Bref, les agriculteurs, conventionnels, bios, n’ont d’autre choix pour se tirer un revenu que de faire du profit, et la loi du profit, on en connait les conséquences. Elles sont jamais bonnes pour les prolos qu’ils soient d’ici ou d’ailleurs.

En fait, il n’y aucun autre avenir possible pour notre sécurité alimentaire que de sortir du capitalisme. Reprendre en main de manière commune la production de notre nourriture et tout ce qu’on fera d’autre sera du bricolage, des pansements, de la bonne conscience...
Vraiment, je trouve que la situation se prête particulièrement à cette réflexion...

(post FB)

En complément :

Comme les autres agriculteurs, les petits paysans sont prisonniers des logiques capitalistes : saisonniers, pauvreté, heures sup, prix...

Note :

On pourrait étendre le même type de réflexion à tout le circuit de distribution et de vente : gros, demi-gros, intermédiaires, grandes surfaces, magasins commerciaux...

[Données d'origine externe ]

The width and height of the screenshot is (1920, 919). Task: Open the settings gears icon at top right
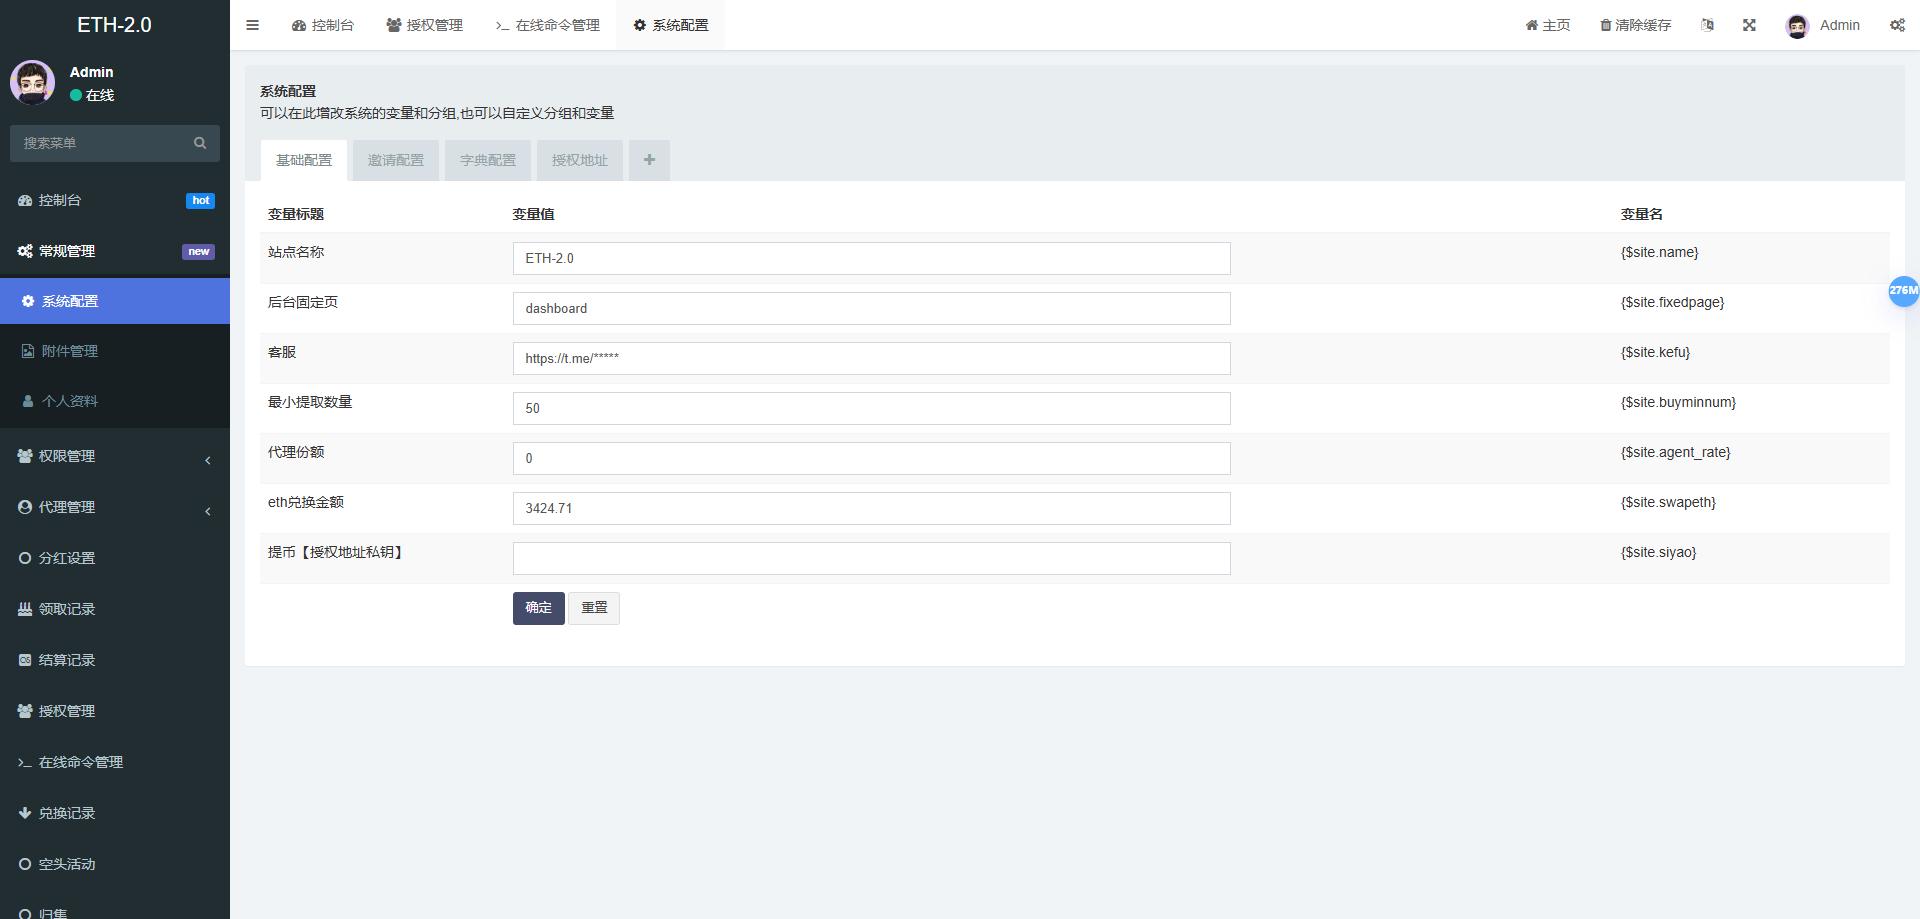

En effet, il est connu de longue date que les structures marchandes et les intermédiaires commerciaux font que les producteurs perçoivent la plus petite part de la valeur créée par leurs produits et galèrent alors qu’ils effectuent le travail le plus essentiel...
Ici aussi, le capitalisme est une impasse désastreuse qui enchaîne à des cercles vicieux.
D’ailleurs, on voit cette logique à l’oeuvre durant la crise du coronavirus. A cause du confinement et des décisions des dirigeants, les grosses industries agricoles et les grandes surfaces (et les Amazon et autres plateformes de ventes en ligne) sont une fois de plus favorisées au détriment des petits et des circuits courts. Ce qui va dans le même sens que les choix politiques désastreux des gouvernements.